Priyanka Ranade, Aritran Piplai, Sudip Mittal, Anupam Joshi, and Tim Finin, Generating Fake Cyber Threat Intelligence Using Transformer-Based Models, Int. Joint Conf. on Neural Networks, IEEE, 2021. https://ebiq.org/p/969
by f6v on 5/13/21, 6:02 PM
The sad thing is that often there's an equal mental effort to read GPT articles and the real ones. It's as if people are trying to make their papers as incomprehensible as possible.
by jpindar on 5/13/21, 11:42 PM
Pretty easy, even in hard mode, and not due to any knowledge of the subject matter. I'm 15 - 0 so far.
I kept seeing certain types of grammatical error, such as constructs like "... and foo, despite foo, so..." or "with foo, but not foo..." where foo is the exact same word or phase appearing twice in a sentence.
I also kept seeing sentences with two clauses that should have agreed in number or tense but did not.
by writeslowly on 5/13/21, 8:57 PM
I found it relatively easy to spot the fakes, but the titles on some of them were pretty good and made me wish they were real. Like reading science journals from a whimsical fantasy universe.
Some of my favorites: "A new onset of primeval black magic in magic-ring crystals"
"The genetic network for moderate religiosity in one thousand bespectacled twins"
"Thermal vestige of the '70s and '00s disco ball trend"
by ivirshup on 5/14/21, 2:55 AM
I initially hadn't realized these were meant to be abstracts (as the site doesn't say this). Knowing this makes hard mode much easier.
I'd been having trouble with ones which had a reasonable logical flow, but didn't communicate a complete idea.

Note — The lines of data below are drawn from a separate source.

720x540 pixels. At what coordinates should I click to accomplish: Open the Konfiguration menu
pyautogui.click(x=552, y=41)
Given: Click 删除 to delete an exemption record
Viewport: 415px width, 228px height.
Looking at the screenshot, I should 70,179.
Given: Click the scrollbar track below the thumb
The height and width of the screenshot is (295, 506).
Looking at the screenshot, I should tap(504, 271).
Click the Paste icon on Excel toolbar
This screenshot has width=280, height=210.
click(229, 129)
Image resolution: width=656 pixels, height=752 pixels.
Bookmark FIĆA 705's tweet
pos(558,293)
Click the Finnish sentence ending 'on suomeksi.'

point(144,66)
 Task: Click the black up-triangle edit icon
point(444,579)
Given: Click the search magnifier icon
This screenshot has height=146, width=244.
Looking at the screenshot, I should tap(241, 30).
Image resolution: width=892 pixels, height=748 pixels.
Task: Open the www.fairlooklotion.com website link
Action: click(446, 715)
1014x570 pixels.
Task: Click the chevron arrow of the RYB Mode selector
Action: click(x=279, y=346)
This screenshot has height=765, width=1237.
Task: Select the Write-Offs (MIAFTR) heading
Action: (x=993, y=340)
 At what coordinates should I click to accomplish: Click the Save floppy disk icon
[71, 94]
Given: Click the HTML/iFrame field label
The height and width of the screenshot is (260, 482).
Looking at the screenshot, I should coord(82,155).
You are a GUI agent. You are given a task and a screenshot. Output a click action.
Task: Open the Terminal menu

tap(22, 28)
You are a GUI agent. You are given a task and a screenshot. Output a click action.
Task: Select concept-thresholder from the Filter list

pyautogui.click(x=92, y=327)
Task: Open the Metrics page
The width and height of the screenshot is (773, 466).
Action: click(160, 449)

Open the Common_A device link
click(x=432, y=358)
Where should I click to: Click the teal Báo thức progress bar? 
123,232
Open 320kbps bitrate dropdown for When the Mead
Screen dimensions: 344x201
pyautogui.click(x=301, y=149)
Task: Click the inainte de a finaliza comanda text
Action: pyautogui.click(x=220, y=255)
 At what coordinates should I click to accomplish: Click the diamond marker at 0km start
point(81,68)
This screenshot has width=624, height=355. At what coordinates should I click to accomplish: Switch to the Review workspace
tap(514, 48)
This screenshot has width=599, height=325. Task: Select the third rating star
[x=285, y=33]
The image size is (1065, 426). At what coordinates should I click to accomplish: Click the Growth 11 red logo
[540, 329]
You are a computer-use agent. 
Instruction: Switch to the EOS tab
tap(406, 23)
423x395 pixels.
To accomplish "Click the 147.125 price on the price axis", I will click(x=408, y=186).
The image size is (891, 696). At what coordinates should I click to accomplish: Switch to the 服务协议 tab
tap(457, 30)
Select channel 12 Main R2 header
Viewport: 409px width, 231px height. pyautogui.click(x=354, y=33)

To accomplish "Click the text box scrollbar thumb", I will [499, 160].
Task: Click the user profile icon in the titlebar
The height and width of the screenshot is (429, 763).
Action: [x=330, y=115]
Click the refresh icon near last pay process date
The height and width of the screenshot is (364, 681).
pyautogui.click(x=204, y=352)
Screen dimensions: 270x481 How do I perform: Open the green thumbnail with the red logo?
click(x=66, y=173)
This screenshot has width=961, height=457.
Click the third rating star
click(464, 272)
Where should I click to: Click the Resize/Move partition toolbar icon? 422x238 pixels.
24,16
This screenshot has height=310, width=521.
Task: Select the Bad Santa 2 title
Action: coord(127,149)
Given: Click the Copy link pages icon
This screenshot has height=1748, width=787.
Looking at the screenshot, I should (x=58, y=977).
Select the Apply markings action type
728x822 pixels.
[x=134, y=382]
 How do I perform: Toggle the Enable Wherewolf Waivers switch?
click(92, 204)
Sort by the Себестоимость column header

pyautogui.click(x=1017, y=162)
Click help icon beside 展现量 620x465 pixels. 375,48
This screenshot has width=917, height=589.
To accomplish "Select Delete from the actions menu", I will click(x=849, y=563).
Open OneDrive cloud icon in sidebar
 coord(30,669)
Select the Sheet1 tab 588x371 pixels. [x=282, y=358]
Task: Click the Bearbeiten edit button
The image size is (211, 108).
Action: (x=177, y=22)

Of course, pretty small N so YMMV
by cblconfederate on 5/13/21, 5:57 PM
It seems some of the fake ones could easily have been real (e.g. the one about the 3d structure of bound Ach receptor) . I guess the brevity of the text helps to make it make sense and to make it indistinguishable
by NorwegianDude on 5/13/21, 7:08 PM
Not hard at all. The fake ones doesn't make any sense from an English perspective. Looks like someone just picked the next word on a SwiftKey keyboard or something. "this word fits here... Right?"
by hutzlibu on 5/13/21, 5:56 PM
Nice advanced logic riddles.
by blt on 5/13/21, 8:08 PM
I wish there was a version of this for computer science. We don't have a broad flagship journal like Nature, so maybe it would need to be trained on a collection of IEEE and ACM venues.
by gentleman11 on 5/13/21, 11:16 PM
The major tell of these systems is writing something coherent over a span larger than a few paragraphs, so this is less impressive than it would have been 5 years ago. Still, well done
by make3 on 5/13/21, 11:06 PM
I'm surprised by how broken the english of GPT-2 is. A lot of sentences are just broken.
I would be curious to try again with GPT-3.
by riquito on 5/13/21, 7:59 PM
With discretion, php/bootstrap/jquery still do their job for the presentation layer
by generalizations on 5/13/21, 5:55 PM
I'm curious if the trained model is available. It would be very fun to play with.
by arthurofcharn on 5/13/21, 7:26 PM
Could we feed gpt-2 Turbo Encabulator? I want more Turbo Encabulator.
by et2o on 5/14/21, 1:23 AM
I just got 10/10. This is not particularly difficult yet.
by otabdeveloper4 on 5/14/21, 7:54 AM
by f430 on 5/13/21, 7:10 PM
Progressively got tougher. I'm scared of the implications in like 20 years.